=== TASK STATEMENT ===
Work through the entries below and show every line in which "will" is found.

=== PROVIDED RECORDS ===
---+---

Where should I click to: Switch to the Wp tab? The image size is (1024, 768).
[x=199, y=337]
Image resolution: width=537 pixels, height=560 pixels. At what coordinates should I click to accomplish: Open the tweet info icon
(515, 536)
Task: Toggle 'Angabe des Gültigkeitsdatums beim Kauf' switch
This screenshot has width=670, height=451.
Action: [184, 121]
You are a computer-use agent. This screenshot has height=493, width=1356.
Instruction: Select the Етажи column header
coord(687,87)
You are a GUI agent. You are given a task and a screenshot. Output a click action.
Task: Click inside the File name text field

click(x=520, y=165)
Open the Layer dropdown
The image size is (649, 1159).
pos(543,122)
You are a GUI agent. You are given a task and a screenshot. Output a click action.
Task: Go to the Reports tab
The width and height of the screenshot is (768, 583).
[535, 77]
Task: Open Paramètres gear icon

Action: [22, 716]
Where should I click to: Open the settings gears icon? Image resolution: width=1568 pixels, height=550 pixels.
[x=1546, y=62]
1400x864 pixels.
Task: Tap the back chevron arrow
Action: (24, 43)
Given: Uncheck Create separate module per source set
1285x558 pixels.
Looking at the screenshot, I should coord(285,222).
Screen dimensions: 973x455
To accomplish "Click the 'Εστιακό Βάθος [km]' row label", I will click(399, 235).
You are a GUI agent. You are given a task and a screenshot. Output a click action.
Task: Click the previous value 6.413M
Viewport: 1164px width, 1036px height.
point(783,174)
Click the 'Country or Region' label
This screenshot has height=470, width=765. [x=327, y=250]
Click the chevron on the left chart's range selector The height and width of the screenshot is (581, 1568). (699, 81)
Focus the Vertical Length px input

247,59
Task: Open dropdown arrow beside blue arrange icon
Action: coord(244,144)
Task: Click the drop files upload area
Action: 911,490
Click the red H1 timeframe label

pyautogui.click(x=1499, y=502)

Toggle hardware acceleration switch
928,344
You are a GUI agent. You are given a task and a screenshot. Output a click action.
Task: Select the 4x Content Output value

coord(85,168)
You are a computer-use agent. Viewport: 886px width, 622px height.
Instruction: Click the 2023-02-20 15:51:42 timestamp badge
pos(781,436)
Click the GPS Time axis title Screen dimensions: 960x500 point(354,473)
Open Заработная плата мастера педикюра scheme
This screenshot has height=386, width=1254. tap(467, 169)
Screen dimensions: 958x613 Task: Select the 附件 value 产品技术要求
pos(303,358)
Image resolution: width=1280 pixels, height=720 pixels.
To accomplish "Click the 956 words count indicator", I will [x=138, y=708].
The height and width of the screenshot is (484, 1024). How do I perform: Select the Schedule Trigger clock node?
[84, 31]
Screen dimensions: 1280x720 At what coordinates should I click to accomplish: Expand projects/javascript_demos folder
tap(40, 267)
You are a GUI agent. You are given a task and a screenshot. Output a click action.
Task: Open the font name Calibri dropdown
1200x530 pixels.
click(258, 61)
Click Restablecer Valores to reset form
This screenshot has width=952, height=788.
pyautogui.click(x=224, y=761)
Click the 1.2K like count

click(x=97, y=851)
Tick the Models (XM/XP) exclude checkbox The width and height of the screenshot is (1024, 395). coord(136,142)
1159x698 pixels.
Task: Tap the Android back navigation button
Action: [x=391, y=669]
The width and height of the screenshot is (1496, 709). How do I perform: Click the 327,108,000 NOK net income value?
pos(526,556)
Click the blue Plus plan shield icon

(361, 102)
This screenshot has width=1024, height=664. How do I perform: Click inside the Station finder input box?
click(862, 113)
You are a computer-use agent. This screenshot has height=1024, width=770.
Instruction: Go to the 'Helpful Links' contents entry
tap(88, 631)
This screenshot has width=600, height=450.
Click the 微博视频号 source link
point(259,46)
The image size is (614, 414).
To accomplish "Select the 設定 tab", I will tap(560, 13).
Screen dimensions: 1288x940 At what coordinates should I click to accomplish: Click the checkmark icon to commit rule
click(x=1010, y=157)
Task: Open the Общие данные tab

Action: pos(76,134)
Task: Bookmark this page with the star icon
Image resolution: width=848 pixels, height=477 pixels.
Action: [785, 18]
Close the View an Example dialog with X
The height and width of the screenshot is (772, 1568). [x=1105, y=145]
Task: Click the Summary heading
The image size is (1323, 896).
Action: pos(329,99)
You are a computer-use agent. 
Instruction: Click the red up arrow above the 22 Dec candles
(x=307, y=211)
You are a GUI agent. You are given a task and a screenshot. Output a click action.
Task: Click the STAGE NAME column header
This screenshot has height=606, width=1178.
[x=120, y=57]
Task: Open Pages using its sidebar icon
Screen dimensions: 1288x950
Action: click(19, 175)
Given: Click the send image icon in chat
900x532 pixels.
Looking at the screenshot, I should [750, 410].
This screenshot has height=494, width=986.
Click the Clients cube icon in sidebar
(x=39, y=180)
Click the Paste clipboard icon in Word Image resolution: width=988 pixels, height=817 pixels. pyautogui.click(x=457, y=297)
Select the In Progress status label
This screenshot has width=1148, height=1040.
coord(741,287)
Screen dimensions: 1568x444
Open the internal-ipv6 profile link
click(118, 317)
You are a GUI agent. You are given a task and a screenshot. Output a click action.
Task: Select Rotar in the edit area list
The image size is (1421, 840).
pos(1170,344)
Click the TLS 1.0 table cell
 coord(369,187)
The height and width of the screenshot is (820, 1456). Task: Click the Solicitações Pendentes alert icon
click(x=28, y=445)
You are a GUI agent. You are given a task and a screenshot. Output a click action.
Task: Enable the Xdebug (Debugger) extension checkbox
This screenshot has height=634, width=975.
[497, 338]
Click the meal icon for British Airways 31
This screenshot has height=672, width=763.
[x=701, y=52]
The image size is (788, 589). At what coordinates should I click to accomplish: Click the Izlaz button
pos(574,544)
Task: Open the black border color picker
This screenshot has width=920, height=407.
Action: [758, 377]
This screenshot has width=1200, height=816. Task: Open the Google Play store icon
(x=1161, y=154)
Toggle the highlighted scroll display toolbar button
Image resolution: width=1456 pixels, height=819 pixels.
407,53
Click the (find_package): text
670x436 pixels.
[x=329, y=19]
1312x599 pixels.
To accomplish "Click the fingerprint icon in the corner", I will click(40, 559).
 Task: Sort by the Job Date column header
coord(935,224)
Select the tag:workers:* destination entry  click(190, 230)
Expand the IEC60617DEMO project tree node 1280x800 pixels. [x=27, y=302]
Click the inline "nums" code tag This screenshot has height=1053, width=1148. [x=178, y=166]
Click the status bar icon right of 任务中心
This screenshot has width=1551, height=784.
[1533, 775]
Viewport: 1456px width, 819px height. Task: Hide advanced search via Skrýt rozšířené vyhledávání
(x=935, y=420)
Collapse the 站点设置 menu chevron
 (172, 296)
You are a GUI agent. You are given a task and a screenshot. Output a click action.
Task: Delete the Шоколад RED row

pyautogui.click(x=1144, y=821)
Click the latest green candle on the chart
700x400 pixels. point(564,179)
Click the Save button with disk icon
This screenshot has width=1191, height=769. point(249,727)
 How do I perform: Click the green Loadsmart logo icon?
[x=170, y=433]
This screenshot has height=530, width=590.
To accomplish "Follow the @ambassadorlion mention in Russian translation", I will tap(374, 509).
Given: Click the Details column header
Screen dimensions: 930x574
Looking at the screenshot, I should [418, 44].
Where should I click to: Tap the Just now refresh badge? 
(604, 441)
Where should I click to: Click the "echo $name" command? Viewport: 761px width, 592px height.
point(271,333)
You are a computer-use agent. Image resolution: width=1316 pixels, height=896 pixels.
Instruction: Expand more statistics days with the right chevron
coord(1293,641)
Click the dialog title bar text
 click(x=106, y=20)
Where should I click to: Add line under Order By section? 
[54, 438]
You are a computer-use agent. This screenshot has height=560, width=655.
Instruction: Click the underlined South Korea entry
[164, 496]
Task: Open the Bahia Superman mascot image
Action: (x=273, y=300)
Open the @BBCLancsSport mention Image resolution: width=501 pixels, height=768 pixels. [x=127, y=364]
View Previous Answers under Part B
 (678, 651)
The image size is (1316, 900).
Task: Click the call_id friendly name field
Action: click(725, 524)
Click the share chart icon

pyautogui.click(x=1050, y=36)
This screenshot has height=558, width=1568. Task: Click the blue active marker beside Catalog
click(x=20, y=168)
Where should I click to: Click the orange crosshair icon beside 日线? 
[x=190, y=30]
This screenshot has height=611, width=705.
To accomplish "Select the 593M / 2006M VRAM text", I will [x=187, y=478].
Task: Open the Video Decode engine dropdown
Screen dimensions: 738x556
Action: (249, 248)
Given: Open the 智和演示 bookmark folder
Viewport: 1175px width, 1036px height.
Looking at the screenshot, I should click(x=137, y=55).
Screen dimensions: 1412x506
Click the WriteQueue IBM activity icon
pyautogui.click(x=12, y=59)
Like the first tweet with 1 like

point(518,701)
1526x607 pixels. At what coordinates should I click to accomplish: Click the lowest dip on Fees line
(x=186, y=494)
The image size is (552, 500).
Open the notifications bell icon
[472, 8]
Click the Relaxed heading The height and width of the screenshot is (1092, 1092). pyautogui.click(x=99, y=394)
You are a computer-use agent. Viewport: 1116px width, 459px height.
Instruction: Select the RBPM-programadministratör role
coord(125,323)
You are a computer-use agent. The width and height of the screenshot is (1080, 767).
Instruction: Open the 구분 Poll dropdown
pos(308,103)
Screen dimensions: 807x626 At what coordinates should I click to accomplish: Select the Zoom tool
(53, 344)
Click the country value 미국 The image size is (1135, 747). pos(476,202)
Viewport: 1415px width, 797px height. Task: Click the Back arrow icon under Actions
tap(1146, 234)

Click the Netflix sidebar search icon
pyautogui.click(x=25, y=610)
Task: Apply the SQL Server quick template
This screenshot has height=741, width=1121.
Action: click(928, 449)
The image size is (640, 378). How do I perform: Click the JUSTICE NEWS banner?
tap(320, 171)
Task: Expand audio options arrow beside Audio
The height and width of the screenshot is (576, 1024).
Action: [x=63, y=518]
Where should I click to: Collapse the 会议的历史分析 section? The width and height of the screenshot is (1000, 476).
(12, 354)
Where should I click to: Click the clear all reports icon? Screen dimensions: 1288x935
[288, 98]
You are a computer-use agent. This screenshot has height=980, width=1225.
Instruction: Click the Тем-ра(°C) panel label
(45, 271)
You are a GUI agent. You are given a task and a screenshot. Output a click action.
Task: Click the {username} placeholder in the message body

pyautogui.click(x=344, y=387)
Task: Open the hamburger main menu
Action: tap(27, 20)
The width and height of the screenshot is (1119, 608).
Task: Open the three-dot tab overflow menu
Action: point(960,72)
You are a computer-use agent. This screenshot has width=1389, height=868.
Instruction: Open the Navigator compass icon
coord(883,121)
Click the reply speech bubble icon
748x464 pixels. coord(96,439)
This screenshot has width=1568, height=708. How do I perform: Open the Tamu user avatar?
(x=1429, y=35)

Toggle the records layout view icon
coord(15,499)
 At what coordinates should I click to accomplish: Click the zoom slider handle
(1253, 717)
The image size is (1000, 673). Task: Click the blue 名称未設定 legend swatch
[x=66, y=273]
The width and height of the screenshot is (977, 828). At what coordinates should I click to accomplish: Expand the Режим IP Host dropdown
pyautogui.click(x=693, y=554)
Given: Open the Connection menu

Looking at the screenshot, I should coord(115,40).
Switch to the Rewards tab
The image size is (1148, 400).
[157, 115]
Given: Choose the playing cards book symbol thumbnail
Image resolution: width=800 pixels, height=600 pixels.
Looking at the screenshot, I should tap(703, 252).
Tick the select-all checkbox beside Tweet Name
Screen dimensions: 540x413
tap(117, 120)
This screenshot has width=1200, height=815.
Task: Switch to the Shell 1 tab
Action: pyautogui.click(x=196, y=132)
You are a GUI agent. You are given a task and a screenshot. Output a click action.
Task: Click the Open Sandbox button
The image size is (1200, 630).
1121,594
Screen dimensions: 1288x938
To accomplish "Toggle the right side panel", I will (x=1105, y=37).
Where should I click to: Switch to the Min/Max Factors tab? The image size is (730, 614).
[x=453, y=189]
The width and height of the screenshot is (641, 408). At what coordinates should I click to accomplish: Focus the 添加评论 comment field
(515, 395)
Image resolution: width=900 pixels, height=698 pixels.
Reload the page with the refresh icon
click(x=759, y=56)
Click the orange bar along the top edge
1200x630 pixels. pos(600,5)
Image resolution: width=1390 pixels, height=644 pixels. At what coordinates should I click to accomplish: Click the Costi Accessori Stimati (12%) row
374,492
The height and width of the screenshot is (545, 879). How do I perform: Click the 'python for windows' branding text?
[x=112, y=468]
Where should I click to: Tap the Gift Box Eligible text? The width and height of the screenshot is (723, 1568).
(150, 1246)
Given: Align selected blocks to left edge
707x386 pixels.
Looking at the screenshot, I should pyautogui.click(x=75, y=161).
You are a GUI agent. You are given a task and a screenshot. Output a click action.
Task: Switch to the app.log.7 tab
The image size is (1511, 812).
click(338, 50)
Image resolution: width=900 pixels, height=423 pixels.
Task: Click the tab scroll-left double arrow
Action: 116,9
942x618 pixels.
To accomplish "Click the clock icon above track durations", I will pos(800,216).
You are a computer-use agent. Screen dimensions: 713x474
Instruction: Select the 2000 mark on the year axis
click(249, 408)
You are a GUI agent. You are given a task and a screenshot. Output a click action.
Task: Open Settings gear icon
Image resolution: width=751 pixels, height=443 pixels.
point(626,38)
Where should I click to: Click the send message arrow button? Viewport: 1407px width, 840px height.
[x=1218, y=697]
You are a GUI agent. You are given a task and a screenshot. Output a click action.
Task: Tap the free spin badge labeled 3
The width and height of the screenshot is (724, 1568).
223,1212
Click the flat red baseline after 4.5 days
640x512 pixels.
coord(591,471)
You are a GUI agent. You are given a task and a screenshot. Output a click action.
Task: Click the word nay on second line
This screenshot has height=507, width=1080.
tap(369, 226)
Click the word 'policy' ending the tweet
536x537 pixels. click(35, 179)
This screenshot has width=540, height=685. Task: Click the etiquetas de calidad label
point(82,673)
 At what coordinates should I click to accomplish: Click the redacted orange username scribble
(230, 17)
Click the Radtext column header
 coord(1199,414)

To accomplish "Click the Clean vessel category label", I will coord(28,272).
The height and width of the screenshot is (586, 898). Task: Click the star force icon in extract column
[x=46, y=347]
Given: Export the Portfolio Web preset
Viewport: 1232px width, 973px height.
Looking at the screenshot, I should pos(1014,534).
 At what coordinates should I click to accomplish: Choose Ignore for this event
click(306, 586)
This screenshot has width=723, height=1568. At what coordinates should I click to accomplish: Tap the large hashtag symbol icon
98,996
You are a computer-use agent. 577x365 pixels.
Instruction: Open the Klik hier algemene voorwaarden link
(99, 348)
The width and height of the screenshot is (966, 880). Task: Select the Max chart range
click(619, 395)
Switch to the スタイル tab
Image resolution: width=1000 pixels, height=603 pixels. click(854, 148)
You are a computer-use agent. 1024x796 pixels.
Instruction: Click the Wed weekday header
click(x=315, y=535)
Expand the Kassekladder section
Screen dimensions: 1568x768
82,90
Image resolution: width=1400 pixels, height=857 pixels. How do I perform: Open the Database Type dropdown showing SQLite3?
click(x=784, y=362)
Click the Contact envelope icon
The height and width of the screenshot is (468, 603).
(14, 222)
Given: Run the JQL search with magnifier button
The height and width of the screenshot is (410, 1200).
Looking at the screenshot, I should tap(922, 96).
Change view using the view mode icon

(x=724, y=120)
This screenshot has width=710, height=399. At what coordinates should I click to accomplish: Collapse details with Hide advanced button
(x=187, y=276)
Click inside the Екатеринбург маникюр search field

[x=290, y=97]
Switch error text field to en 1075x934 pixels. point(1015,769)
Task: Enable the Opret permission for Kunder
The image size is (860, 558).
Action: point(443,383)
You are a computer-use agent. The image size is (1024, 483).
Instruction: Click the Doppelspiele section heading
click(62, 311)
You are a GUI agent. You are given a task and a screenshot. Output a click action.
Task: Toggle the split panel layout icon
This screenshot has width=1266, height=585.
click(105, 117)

---+---

=== ANSWER SPACE ===
To accomplish "Click the 'Εστιακό Βάθος [km]' row label", I will click(399, 235).
To accomplish "Click the 956 words count indicator", I will [x=138, y=708].
To accomplish "Select the 設定 tab", I will tap(560, 13).
To accomplish "Click the fingerprint icon in the corner", I will click(40, 559).
To accomplish "Follow the @ambassadorlion mention in Russian translation", I will tap(374, 509).
To accomplish "Select the 593M / 2006M VRAM text", I will [x=187, y=478].
To accomplish "Toggle the right side panel", I will (x=1105, y=37).
To accomplish "Click the clock icon above track durations", I will pos(800,216).
To accomplish "Click the Clean vessel category label", I will coord(28,272).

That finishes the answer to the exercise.